***** DATA IN THIS EXERCISE
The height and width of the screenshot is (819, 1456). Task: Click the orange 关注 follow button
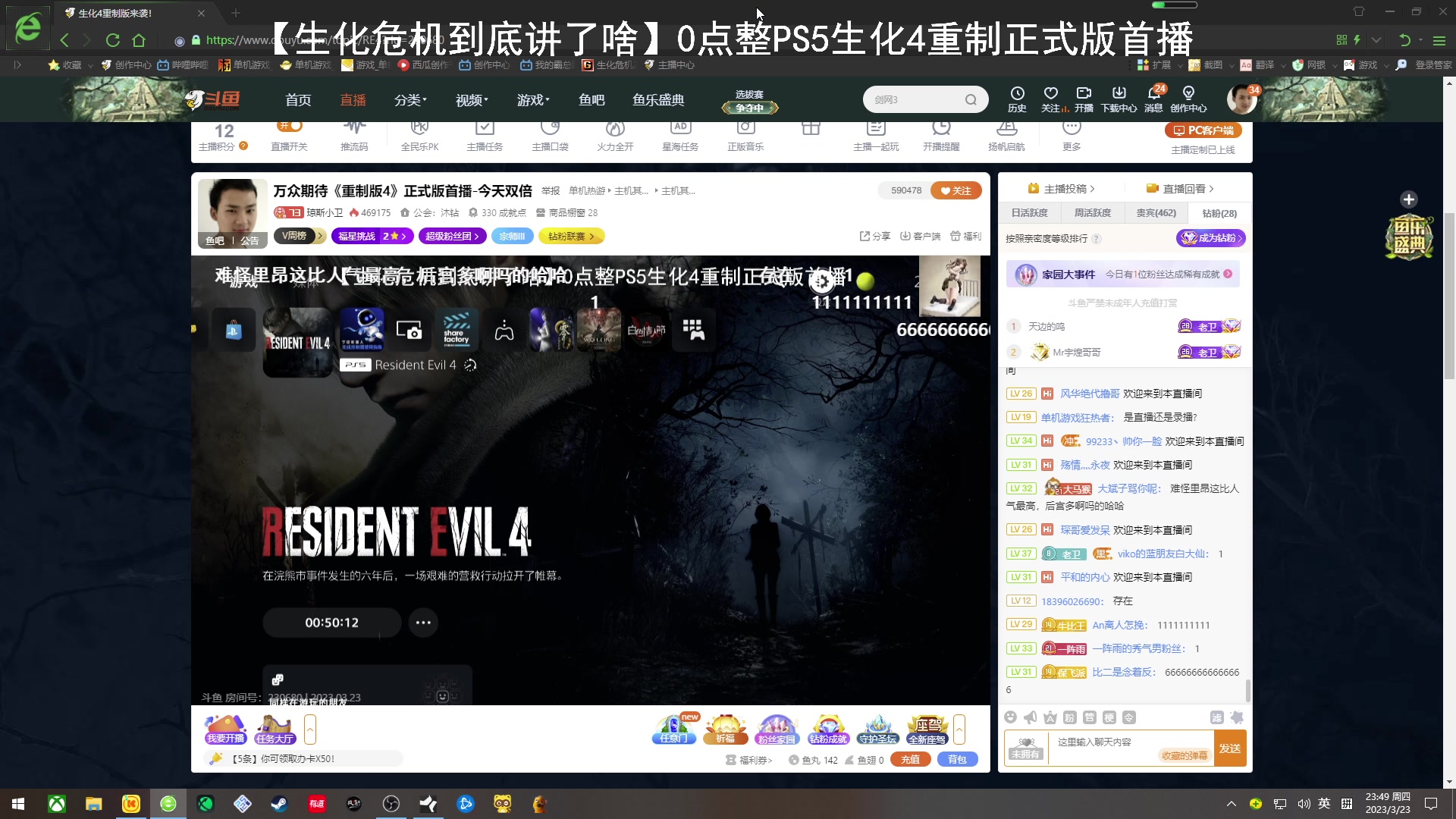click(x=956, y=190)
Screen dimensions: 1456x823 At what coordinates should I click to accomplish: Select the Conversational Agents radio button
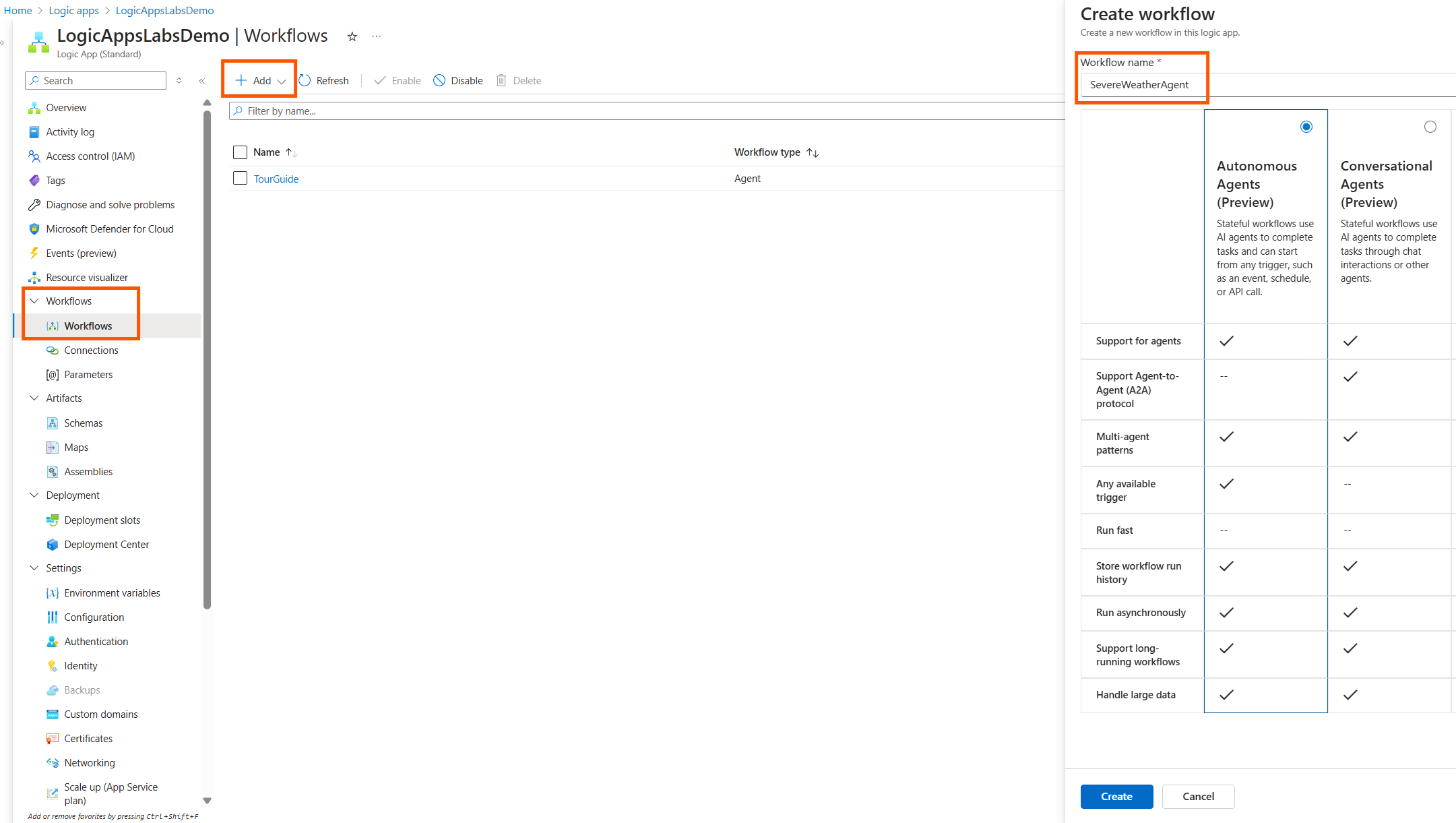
**********
***** DATA IN THIS EXERCISE
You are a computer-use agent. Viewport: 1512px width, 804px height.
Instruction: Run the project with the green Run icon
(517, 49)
**********
***** DATA IN THIS EXERCISE
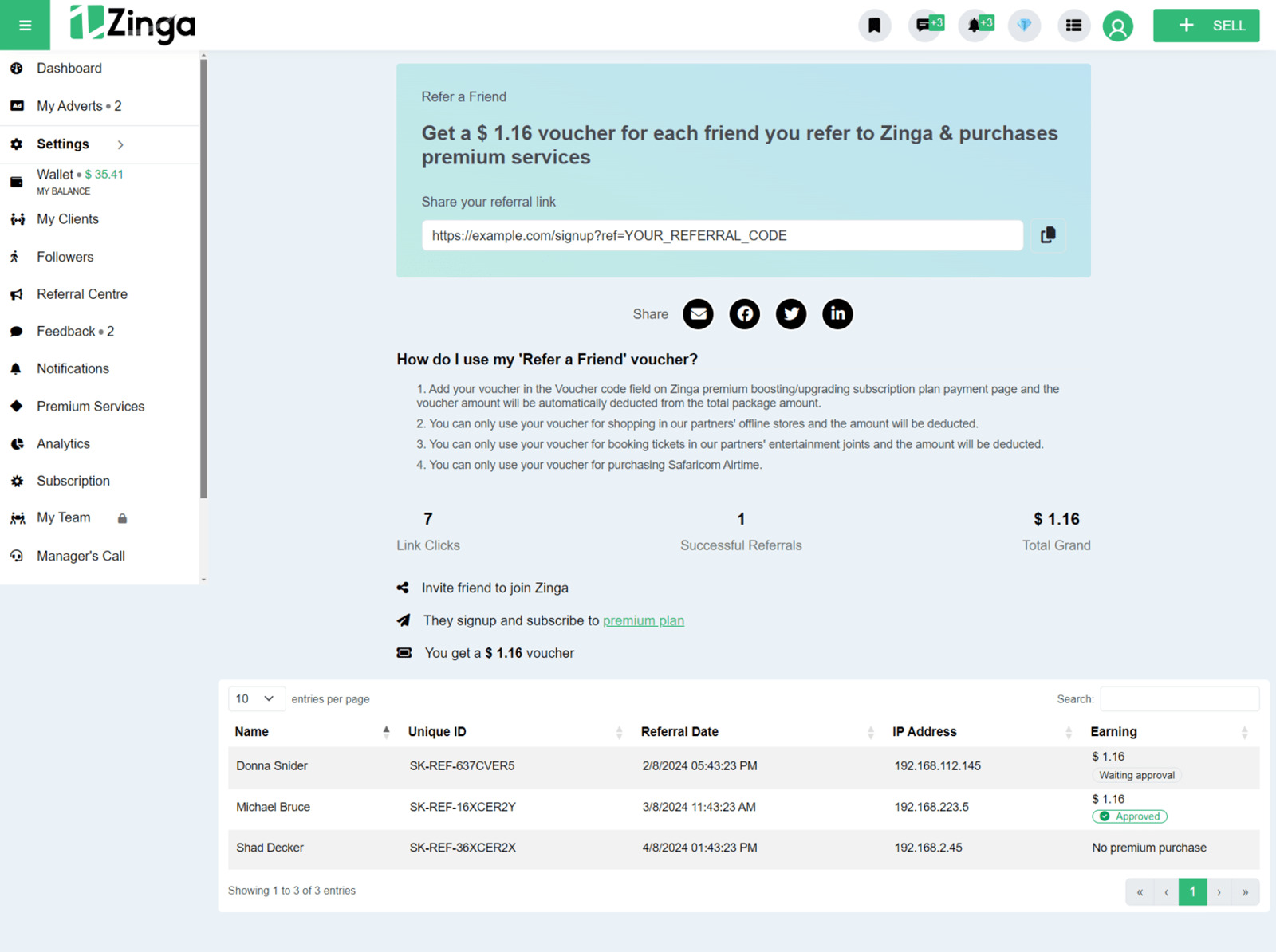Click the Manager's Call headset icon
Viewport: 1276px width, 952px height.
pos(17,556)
**********
* **TASK DIRECTIONS**: Word for word, retype the lines in the entries above that run from the one with "The height and" through the one with "Screen dimensions: 1456x823". Both ends count; pictures do not.

* **OUTPUT FOR THIS TASK**:
The height and width of the screenshot is (819, 1456). Task: Click the orange 关注 follow button
click(x=956, y=190)
Screen dimensions: 1456x823 At what coordinates should I click to accomplish: Select the Conversational Agents radio button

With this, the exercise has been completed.